Submitted to: International Dairy Journal
Publication Type: Peer Reviewed Journal
Publication Acceptance Date: October 16, 1996
Publication Date: N/A
Interpretive Summary: American consumers want reduced fat Mozzarella cheese with the same texture and melting properties as the original cheeses, which contain more than 16% fat. Manufacturing reduced fat Mozzarella requires some changes in certain steps, but the exact effects of these changes have to be known so that the best possible product can be made. Mozzarella containing around 10% fat was studied to learn if the arrangement of proteins affects the cheese.
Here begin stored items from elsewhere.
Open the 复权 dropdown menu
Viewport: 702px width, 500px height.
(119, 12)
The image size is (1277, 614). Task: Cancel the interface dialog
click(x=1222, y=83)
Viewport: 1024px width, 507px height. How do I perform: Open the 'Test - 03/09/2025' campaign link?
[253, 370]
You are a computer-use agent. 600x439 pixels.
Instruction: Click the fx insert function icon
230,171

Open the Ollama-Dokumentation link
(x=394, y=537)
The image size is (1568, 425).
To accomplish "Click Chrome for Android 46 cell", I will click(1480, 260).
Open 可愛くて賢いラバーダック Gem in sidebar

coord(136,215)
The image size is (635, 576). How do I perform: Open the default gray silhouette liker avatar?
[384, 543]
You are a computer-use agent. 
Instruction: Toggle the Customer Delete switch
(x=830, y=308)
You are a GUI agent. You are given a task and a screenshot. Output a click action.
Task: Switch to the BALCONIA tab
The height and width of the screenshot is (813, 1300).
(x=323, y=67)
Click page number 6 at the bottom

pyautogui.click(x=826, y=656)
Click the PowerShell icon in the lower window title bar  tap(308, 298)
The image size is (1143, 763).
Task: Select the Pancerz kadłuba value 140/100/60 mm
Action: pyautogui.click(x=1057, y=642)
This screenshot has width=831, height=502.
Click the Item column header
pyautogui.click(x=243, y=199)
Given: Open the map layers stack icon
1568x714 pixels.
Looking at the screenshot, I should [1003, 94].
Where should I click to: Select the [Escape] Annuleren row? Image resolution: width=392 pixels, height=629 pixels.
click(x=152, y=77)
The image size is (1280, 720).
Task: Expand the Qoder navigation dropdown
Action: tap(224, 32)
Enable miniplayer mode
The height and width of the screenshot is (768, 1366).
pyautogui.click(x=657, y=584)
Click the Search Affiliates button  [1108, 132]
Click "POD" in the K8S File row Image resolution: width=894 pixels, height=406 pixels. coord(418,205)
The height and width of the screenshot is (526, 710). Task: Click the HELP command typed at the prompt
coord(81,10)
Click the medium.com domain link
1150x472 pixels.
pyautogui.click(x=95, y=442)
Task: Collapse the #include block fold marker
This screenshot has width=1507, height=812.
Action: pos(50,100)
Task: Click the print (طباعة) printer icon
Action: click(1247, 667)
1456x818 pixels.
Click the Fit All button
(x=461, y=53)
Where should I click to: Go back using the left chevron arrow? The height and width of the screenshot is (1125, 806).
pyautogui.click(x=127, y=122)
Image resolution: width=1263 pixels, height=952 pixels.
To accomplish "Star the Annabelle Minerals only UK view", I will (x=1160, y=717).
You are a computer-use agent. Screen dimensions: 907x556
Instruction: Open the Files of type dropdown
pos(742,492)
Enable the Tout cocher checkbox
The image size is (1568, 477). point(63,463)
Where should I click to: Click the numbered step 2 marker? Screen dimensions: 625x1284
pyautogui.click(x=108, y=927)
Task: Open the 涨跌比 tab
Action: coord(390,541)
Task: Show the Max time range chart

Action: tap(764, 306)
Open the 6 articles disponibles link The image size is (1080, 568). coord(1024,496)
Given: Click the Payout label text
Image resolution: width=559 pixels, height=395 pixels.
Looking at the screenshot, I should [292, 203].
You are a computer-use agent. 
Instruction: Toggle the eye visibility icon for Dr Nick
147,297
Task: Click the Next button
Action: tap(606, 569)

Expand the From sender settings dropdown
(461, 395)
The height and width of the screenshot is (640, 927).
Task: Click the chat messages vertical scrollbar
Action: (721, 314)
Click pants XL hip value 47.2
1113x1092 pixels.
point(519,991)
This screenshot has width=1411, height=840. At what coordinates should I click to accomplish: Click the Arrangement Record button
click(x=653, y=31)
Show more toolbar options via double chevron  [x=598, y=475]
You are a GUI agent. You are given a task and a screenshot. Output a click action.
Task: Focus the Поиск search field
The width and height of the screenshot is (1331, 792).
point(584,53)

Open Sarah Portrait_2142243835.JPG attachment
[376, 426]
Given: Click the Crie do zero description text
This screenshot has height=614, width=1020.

The results show that molecules of casein, which is the major protein in cheese, come together in Mozzarella to form clusters while the cheese is stored in the refrigerator. This appears to improve textural properties of the cheese. These results will give cheesemakers a better idea about changes in the structure of Mozzarella and how to take advantage of these changes when manufacturing a high quality product.
Technical Abstract: In an attempt to gain a better understanding of textural changes in Mozzarella cheese during storage, transmission electron microscopy was used to compare ultrastructure of the cheese on the day of stretching and after 6 weeks of storage at 4øC. Low- fat and full-fat cheeses were prepared from nonhomogenized milk and from milk homogenized at 10.3 and 17.2 MPa. Measurements of electron density distribution in the protein matrix revealed that casein submicelles became more aggregated during storage, but did not decrease in number. Submicelles appeared to be part of a new membrane formed around the fat globules in the Mozzarellas made from homogenized milk, which has been previously observed. Changes in submicelle structure could explain the differences in texture properties between fresh and stored Mozzarella cheeses, and between Mozzarellas made from homogenized and nonhomogenized milk.